[EXCERPT TO READ]
────────────────────
A small piece of history was made last week with the unveiling of a large piece of Oldenburg. Andrew Graham-Dixon reports

CLAES OLDENBURG has had designs on England for some time. In the 1960s he had the bright idea of taking down Nelson's Column and replacing it with an enormous gear-stick: ''a monument to the thousands of little gear-stick motions all around Trafalgar Square''. He also proposed a floating monument opposite the Houses of Parliament in the form of a pair of lavatory cistern balls the size of Spanish galleons bobbing up and down in the Thames. Swinging London flushed with embarrassment and decided that it did not want to know.
────────────────────
Data on locating visible targets
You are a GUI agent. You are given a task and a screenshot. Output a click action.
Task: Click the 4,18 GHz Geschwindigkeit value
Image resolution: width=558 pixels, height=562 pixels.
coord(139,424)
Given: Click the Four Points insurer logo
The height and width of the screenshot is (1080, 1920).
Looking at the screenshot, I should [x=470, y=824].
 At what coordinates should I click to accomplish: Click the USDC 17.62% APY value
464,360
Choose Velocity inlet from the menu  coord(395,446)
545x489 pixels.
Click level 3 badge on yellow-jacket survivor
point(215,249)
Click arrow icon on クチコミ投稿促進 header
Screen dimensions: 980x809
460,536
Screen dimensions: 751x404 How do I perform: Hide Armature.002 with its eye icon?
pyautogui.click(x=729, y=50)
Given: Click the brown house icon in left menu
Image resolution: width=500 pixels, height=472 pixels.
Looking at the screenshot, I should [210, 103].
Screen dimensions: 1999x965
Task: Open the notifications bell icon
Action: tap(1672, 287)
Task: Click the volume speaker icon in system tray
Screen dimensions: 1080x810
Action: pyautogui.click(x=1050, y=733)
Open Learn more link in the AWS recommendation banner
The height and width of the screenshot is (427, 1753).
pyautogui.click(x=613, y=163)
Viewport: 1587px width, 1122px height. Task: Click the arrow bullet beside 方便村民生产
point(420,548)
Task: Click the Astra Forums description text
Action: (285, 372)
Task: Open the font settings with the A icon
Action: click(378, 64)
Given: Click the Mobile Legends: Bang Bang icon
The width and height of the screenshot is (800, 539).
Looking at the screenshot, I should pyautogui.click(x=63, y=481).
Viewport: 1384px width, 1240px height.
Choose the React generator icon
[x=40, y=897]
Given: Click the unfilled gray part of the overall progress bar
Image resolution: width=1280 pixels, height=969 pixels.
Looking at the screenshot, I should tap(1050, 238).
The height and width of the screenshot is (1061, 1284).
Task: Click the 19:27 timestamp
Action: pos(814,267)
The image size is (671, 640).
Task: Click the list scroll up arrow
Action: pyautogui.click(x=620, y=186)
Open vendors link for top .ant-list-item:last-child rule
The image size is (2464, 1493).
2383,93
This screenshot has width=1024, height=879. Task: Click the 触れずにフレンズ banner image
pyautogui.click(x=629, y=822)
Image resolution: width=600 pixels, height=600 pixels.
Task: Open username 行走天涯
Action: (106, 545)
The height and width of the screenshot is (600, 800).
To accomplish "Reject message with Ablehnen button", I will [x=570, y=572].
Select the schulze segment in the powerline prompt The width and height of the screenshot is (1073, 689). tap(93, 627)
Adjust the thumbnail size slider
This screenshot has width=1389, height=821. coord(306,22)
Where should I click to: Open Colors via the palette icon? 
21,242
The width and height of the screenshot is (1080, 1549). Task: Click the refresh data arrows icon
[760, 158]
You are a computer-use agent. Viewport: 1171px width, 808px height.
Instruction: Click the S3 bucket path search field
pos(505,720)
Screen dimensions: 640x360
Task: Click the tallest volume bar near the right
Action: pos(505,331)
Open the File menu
────────────────────
[SET EXERCISE 1]
Return the passage of the Oldenburg article that opens with the words containing "A small piece" and closes with "want to know.", copied word for word.
[SET EXERCISE 2]
Please retype, with no changes, the lines of the records that run from the line containing "Adjust the thumbnail size slider" through the end of the records, including both ends.

[COMPLETE OUTPUT 1]
A small piece of history was made last week with the unveiling of a large piece of Oldenburg. Andrew Graham-Dixon reports

CLAES OLDENBURG has had designs on England for some time. In the 1960s he had the bright idea of taking down Nelson's Column and replacing it with an enormous gear-stick: ''a monument to the thousands of little gear-stick motions all around Trafalgar Square''. He also proposed a floating monument opposite the Houses of Parliament in the form of a pair of lavatory cistern balls the size of Spanish galleons bobbing up and down in the Thames. Swinging London flushed with embarrassment and decided that it did not want to know.

[COMPLETE OUTPUT 2]
Adjust the thumbnail size slider
This screenshot has width=1389, height=821. coord(306,22)
Where should I click to: Open Colors via the palette icon? 
21,242
The width and height of the screenshot is (1080, 1549). Task: Click the refresh data arrows icon
[760, 158]
You are a computer-use agent. Viewport: 1171px width, 808px height.
Instruction: Click the S3 bucket path search field
pos(505,720)
Screen dimensions: 640x360
Task: Click the tallest volume bar near the right
Action: pos(505,331)
Open the File menu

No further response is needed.